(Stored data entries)

= = = = = = =

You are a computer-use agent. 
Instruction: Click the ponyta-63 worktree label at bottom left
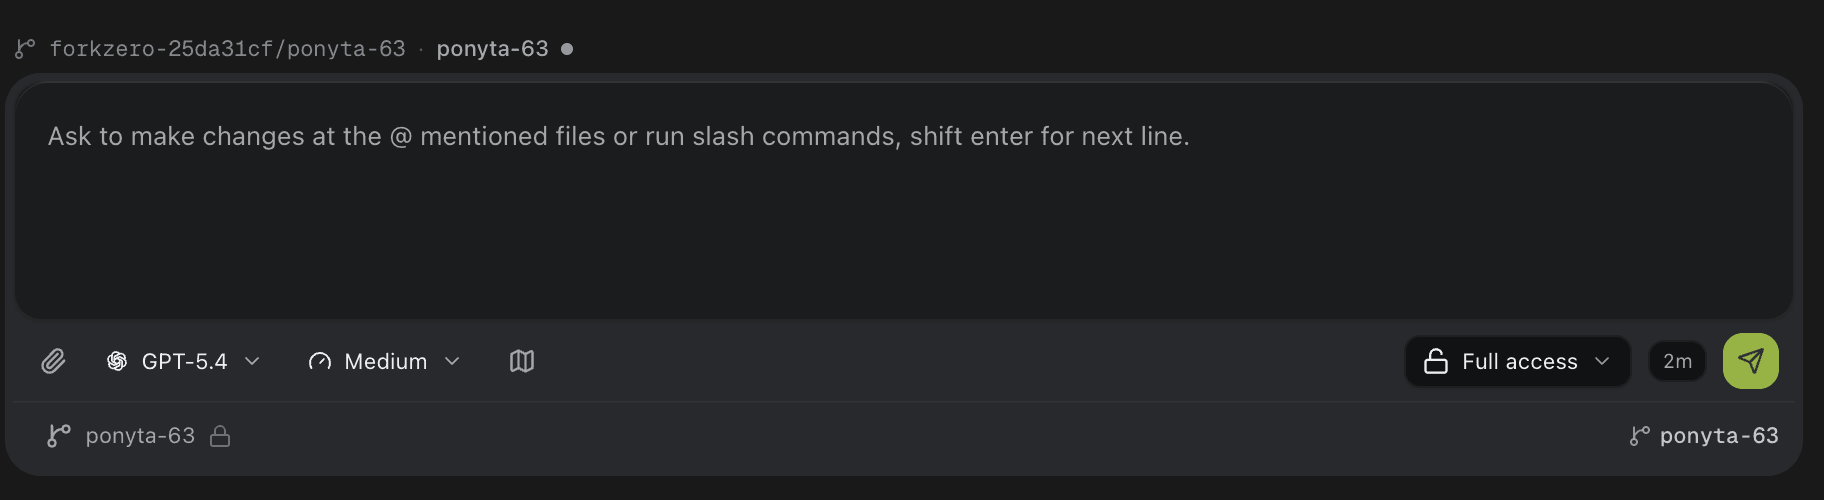(140, 436)

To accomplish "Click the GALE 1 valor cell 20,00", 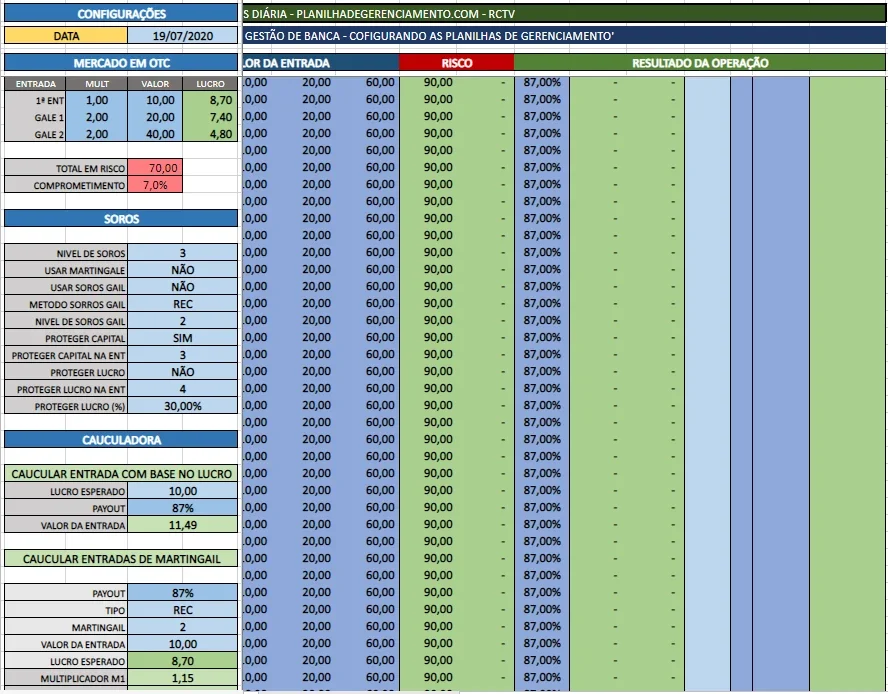I will [155, 117].
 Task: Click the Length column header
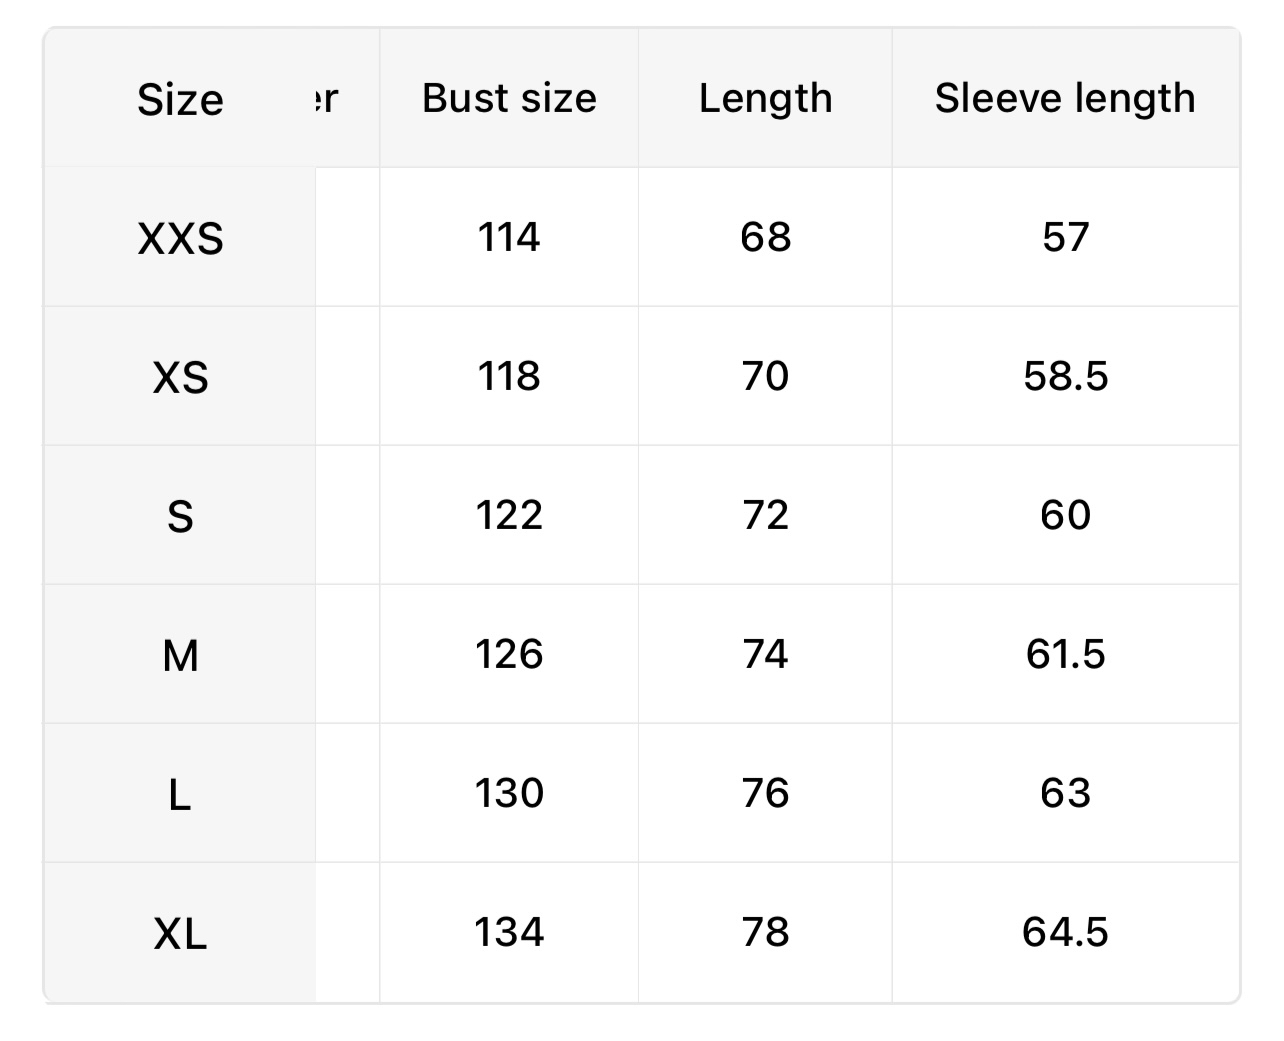tap(765, 98)
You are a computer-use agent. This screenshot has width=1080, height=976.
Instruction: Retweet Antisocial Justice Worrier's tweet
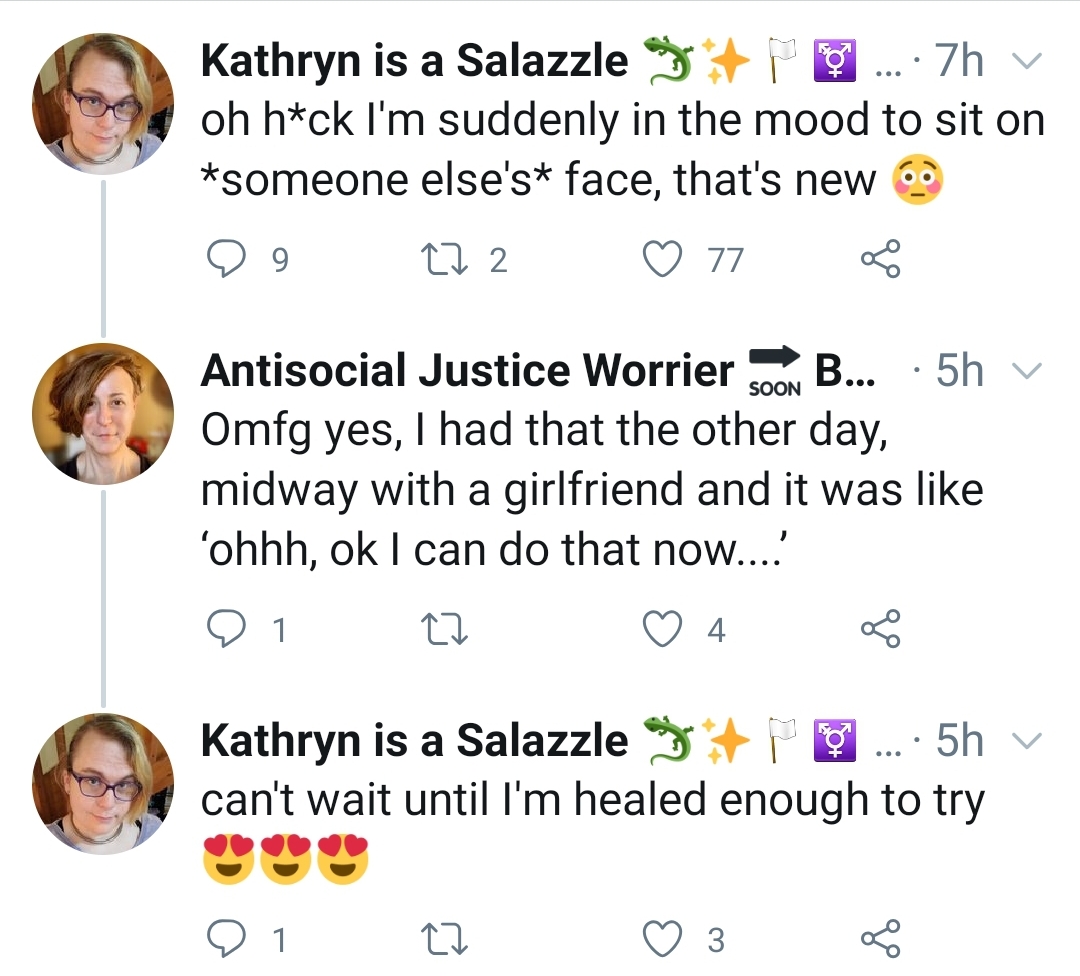tap(444, 630)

= = = = = = =

EXERCISE DETAILS:
Return only the line with "Instruction: Retweet Antisocial" and the lines after it up to the end of the records, exact and free of pictures.

ANSWER SECTION:
Instruction: Retweet Antisocial Justice Worrier's tweet
tap(444, 630)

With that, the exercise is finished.